Stored data entries:
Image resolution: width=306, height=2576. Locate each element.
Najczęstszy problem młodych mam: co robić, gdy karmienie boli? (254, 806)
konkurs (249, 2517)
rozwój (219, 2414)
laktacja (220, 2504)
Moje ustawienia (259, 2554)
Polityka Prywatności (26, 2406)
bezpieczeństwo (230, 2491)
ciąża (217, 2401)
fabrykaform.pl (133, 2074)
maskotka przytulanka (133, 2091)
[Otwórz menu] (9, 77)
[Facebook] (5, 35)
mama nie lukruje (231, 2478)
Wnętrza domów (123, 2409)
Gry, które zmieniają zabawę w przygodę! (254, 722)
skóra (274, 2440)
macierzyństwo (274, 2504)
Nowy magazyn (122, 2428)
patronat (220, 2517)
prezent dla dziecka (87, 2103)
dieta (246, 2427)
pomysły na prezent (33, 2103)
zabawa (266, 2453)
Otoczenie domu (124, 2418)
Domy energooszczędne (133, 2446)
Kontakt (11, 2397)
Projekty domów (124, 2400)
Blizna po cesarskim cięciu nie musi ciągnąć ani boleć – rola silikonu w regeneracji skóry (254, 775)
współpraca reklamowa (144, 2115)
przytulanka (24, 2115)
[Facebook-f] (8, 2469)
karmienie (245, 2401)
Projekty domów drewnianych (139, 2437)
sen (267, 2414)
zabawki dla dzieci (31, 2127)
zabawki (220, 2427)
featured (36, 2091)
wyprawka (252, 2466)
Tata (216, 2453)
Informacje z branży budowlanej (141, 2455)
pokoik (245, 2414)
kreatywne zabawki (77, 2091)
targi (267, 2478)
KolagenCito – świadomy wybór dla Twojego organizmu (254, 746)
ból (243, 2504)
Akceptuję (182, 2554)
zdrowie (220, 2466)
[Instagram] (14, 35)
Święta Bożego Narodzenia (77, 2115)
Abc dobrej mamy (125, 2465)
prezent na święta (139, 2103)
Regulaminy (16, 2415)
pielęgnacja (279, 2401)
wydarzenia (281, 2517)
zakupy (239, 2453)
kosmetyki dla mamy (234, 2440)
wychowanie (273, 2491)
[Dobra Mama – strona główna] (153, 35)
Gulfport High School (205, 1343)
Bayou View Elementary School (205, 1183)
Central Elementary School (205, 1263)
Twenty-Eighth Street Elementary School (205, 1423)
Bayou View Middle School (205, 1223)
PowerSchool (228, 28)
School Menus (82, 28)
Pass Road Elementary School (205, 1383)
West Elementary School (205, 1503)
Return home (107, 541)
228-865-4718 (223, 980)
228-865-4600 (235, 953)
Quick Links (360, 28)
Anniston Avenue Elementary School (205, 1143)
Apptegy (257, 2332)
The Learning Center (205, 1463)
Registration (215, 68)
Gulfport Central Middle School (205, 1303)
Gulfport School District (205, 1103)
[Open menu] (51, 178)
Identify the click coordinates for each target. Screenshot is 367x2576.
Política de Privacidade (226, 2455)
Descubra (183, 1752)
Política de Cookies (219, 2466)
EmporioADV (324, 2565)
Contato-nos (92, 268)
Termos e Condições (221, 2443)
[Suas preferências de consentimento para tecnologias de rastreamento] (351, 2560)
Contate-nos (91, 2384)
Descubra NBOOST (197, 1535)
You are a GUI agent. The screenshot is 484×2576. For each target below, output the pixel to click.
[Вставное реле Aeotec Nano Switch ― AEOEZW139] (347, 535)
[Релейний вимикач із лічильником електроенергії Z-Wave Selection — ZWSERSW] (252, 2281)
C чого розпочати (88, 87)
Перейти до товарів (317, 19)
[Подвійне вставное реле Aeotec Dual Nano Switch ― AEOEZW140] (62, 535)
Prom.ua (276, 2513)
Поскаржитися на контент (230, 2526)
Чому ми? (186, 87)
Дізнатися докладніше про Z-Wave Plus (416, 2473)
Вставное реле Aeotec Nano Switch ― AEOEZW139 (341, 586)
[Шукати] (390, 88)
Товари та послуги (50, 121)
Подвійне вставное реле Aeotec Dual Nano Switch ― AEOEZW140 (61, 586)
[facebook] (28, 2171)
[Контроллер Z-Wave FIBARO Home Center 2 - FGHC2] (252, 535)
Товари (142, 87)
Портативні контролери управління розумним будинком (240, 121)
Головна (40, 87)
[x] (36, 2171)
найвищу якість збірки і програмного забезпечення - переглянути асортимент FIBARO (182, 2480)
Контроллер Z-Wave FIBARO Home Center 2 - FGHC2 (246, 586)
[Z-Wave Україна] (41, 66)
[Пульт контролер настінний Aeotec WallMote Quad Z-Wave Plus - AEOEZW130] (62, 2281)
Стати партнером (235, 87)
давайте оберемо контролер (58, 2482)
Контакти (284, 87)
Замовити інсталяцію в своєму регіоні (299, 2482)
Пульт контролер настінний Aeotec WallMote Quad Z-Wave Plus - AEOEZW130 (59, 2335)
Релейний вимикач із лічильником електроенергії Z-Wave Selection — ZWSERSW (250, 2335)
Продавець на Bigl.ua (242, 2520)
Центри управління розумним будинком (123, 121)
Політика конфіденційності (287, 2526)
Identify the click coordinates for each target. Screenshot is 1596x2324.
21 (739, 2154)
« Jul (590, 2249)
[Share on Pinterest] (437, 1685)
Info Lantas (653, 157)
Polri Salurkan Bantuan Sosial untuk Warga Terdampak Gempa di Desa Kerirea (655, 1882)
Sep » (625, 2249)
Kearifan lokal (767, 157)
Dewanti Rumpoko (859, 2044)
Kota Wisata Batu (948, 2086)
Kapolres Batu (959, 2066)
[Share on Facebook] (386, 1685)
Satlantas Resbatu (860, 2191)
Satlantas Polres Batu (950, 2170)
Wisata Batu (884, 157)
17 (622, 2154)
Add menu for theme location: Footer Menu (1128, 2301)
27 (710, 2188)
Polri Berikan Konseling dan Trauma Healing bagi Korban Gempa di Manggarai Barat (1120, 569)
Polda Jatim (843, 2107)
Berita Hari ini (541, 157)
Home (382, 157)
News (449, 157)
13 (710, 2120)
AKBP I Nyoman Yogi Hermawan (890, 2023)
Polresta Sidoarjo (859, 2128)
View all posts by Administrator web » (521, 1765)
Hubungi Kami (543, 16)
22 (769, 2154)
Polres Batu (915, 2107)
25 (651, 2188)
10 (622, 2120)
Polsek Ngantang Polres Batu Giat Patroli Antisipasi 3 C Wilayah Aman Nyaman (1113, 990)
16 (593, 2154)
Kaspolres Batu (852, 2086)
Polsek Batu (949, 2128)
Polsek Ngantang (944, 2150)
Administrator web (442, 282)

**Exercise description**
Only the lines from the one containing "21 (739, 2154)" through the last line of the records above are to be reproduced, exactly and with both ends included.

**Response to this exercise**
21 (739, 2154)
« Jul (590, 2249)
[Share on Pinterest] (437, 1685)
Info Lantas (653, 157)
Polri Salurkan Bantuan Sosial untuk Warga Terdampak Gempa di Desa Kerirea (655, 1882)
Sep » (625, 2249)
Kearifan lokal (767, 157)
Dewanti Rumpoko (859, 2044)
Kota Wisata Batu (948, 2086)
Kapolres Batu (959, 2066)
[Share on Facebook] (386, 1685)
Satlantas Resbatu (860, 2191)
Satlantas Polres Batu (950, 2170)
Wisata Batu (884, 157)
17 (622, 2154)
Add menu for theme location: Footer Menu (1128, 2301)
27 (710, 2188)
Polri Berikan Konseling dan Trauma Healing bagi Korban Gempa di Manggarai Barat (1120, 569)
Polda Jatim (843, 2107)
Berita Hari ini (541, 157)
Home (382, 157)
News (449, 157)
13 (710, 2120)
AKBP I Nyoman Yogi Hermawan (890, 2023)
Polresta Sidoarjo (859, 2128)
View all posts by Administrator web » (521, 1765)
Hubungi Kami (543, 16)
22 (769, 2154)
Polres Batu (915, 2107)
25 (651, 2188)
10 (622, 2120)
Polsek Ngantang Polres Batu Giat Patroli Antisipasi 3 C Wilayah Aman Nyaman (1113, 990)
16 (593, 2154)
Kaspolres Batu (852, 2086)
Polsek Batu (949, 2128)
Polsek Ngantang (944, 2150)
Administrator web (442, 282)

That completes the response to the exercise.